Use of the information contained in this unapproved document is at your own risk.

Last update: 10 April,2001


								1003.1-90  #77

 _____________________________________________________________________________

	Interpretation Number:	77
	Topic:               rename
	Relevant Sections:   5.5.3.2.

Interpretation Request: (Defect Report)
-----------------------


	Date: Wed, 4 Sep 1996 15:58:08 -0400 (EDT)

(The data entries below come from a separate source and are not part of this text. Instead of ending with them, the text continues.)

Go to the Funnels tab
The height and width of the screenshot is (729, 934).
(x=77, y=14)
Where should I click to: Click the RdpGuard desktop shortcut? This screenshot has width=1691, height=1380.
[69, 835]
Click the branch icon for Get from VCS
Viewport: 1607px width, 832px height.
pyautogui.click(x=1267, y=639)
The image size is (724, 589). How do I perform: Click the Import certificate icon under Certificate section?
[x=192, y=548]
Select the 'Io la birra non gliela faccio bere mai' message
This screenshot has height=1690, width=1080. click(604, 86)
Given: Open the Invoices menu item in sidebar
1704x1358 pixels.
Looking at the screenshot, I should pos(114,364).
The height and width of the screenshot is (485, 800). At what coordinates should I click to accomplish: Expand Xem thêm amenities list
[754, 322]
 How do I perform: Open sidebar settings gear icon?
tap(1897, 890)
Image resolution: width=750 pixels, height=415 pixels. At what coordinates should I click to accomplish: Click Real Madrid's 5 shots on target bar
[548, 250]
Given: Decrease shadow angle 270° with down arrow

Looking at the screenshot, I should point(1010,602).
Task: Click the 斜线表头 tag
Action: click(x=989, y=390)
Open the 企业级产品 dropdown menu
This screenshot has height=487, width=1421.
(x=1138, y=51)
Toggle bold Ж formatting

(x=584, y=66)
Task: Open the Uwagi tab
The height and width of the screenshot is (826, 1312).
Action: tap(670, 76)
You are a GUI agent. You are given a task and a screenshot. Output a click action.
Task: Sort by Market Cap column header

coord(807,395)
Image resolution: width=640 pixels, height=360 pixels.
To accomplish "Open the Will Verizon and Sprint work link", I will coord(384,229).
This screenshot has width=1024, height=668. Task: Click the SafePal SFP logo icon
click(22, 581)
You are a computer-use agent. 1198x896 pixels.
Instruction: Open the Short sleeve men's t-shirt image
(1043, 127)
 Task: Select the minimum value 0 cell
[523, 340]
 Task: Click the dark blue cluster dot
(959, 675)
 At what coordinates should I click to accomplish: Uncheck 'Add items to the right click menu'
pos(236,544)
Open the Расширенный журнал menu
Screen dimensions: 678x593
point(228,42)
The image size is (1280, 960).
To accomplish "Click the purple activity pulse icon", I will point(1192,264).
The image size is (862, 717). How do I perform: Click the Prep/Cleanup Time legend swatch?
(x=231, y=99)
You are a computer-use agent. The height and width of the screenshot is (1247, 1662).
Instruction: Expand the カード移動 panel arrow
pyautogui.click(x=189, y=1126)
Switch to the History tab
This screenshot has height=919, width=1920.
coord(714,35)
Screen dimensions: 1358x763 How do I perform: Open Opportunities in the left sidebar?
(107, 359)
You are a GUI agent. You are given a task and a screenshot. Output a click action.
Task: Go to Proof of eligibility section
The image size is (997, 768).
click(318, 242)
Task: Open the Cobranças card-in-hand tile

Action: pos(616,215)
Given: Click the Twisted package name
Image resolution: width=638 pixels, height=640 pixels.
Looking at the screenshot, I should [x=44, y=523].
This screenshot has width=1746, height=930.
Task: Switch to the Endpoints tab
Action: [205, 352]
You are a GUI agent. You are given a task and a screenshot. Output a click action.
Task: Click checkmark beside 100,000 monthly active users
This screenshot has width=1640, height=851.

(Note line numbers are against 1003.1b-1993, but this is applicable
to 1003.1-90 included in ISO POSIX.1-1996)

The standard states:

		If the old argument and the new argument both refer
		to links to the same existing file, the rename()
		function shall return successfully and perform no
		other action.


Question:

	I am assuming that the rationale for the above clause was to ensure
	that rename("x", "x") does not remove the file "x".  I based my
	assumption on the rationale in subsection B.5.5.3 (lines 3625 through
	3628).  I feel that the above clause is too restrictive.

	If you have two files "x" and "y" that both refer to links to the
	same existing file, then rename("x", "y") will return successfully
	and perform no other action.  I think if would be more logical to
	perform a remove of link "x" in this situation.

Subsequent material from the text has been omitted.